Complex data types and the Rust FFI

Kyle M. Douglass

The Rust Foreign Function Interface (FFI, for short) is a feature of Rust that enables the sharing of data and functions between parts of code that have been written in different languages. I am interested in the FFI because many libraries used in embedded systems are written in C, and I would like to leverage them for my embedded work with Rust.
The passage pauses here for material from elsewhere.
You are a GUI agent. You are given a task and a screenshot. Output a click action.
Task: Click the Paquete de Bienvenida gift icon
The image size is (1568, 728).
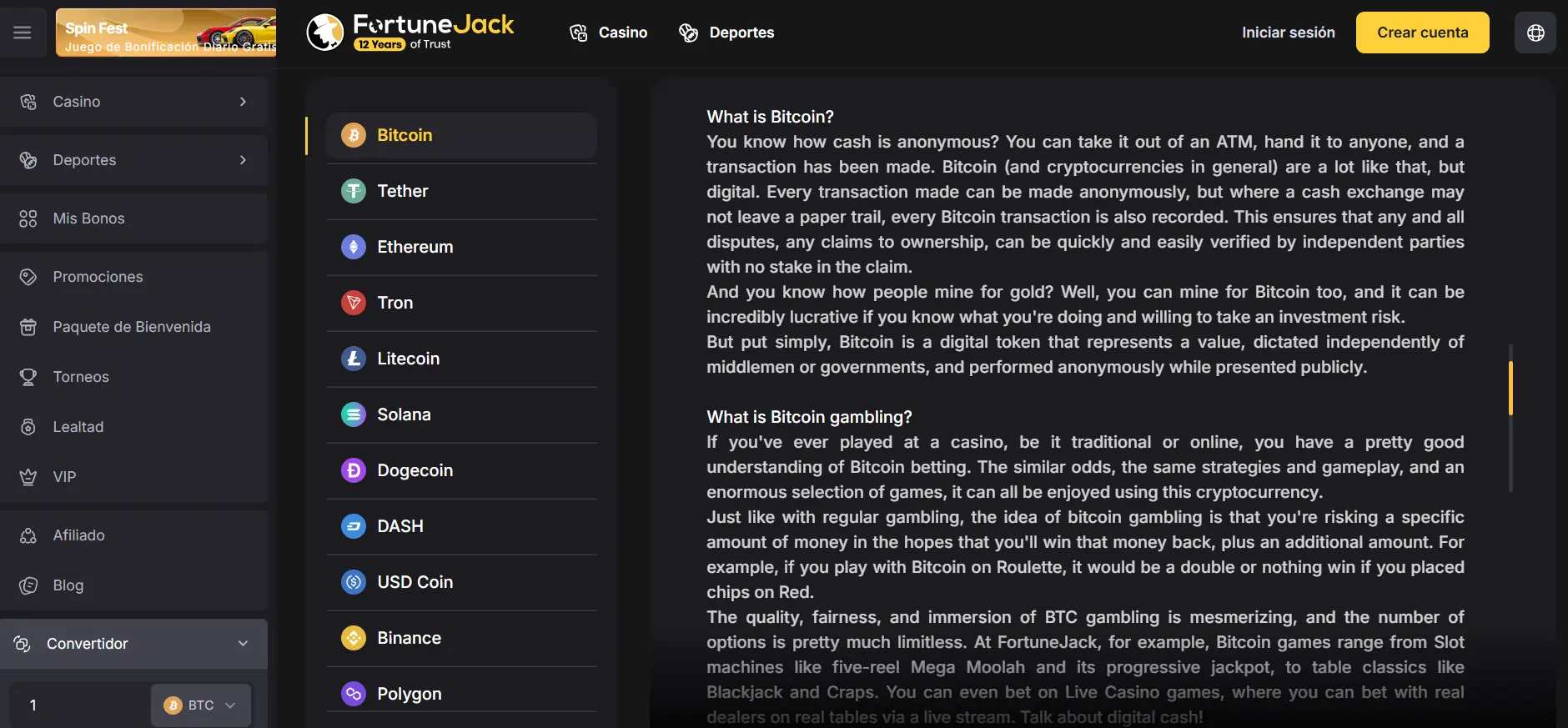click(x=28, y=327)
I quickly learned from my initial experiments with the Rust FFI that one of its challenges is casting data types into a form that may be consumed by other languages. This challenge is not unique to the Rust FFI, and there are numerous reasons for it. For one, different languages use different mechanisms to layout data in the computer's memory. What's more, names for functions and data types are often mangled, which means that the symbol in a library that maps to a function may be different than the name that you give to the function in your code. As far as I know, C compilers do not mangle symbol names, and partly for this reason the C language is often used as an intermediary language in FFIs. Converting Rust to C is therefore an important skill when using Rust for multi-language work.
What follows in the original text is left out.